Parameterized Sequential Decision Making (Para-SDM) framework models a wide array of network design applications spanning supply-chain, transportation, and sensor networks. These problems entail sequential multi-stage optimization characterized by states, control actions, and cost functions dependent on designable parameters. The challenge is to determine both the sequential decision policy and parameters simultaneously to minimize cumulative stagewise costs. Many Para-SDM problems are NP-hard and often necessitate time-varying policies. Existing algorithms tackling finite-horizon time-varying Para-SDM problems struggle with scalability when faced with a large number of states. Conversely, the sole algorithm addressing infinite-horizon Para-SDM assumes time (stage)-invariance, yielding stationary policies. However, this approach proves scalable for time-invariant problems by leveraging deep neural networks to learn optimal stage-invariant state-action value functions, enabling handling of large-scale scenarios. This article proposes a novel approach that reinterprets finite-horizon, time-varying Para-SDM problems as equivalent time-invariant problems through topography lifting. Our method achieves nearly identical results to the time-varying solution while exhibiting improved performance times in various simulations, notably in the small cell network problem. This fresh perspective on Para-SDM problems expands the scope of addressable issues and holds promise for future scalability through the integration of learning methods.

Figures (5)

• Figure 1: Facility-Location Path-Optimization Problem in UAV transport network: (a) This problem shows $N=4$ UAVs $V_i$ each with different amount of initial battery charge values; and their target destinations are $\delta_i$. The objective is to determine the locations $y_j$ of charging UGV facilities $f_j$ as well as the routes (sequence of UGVs) of each UAV such that the cumulative travel-distances of all UAVs to their respective destinations is minimized. Note that UAV's have to hop onto UGVs for charging before if they have insufficient charge to reach their destination. (b) A stage-wise depiction of the FLPO problem. Here the FLPO path is reinterpreted in this graphical network, Here the set of possible UAV trajectories is divided into stages, where states in each stage comprise the facilities and the destination. A path comprises a sequence of states that a particular UAV takes. The objective is to determine the shortest path, while also determining the parameter associated (location of the facility) with each state.

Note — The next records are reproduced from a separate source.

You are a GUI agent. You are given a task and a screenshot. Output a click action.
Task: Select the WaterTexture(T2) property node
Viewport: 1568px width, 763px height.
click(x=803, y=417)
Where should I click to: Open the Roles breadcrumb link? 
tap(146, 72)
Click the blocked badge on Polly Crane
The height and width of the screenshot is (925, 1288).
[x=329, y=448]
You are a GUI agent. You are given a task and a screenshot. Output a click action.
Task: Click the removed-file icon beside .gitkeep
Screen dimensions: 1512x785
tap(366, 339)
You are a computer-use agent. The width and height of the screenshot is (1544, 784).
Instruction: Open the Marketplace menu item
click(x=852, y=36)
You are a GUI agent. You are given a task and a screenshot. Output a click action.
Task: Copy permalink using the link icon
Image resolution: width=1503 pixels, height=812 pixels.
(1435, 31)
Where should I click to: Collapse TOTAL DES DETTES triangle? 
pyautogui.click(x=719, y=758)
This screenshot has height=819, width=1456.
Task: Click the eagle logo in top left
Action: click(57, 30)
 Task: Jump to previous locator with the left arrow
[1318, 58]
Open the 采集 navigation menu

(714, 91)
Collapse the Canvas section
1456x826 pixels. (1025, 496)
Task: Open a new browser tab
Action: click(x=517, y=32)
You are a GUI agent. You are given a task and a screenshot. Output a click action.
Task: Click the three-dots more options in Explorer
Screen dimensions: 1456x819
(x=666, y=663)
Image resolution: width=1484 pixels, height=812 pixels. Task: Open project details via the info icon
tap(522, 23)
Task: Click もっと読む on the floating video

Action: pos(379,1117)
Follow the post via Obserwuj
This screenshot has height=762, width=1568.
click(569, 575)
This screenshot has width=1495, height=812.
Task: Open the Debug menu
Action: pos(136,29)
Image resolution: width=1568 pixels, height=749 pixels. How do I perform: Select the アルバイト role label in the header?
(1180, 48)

• Figure 2: Stagewise FLPO Architecture. Green nodes demonstrate a transportation path from node $n_1$ to $\delta$ via stages $\left\{\Gamma_k\right\}_{k=1}^{M+1}$
• Figure 3: $x-y$ coordinates of the datasets generated for 5G small-cell simulations shown in 2D plane. Each figure depicts distributed user nodes as black points and the destination center as a solid blue triangle. Additionally, all coordinates are normalized to fit within a unit square, facilitating efficient hyperparameter tuning.
• Figure 4: Comparison of the solutions for the dataset 2, where optimal location of the facilities (Cell Towers) and the routes of user nodes are shown.
• Figure 5: The normalized cost and performance time comparison of the base time-invariant FLPO solution and the proposed time-invariant FLPO solution.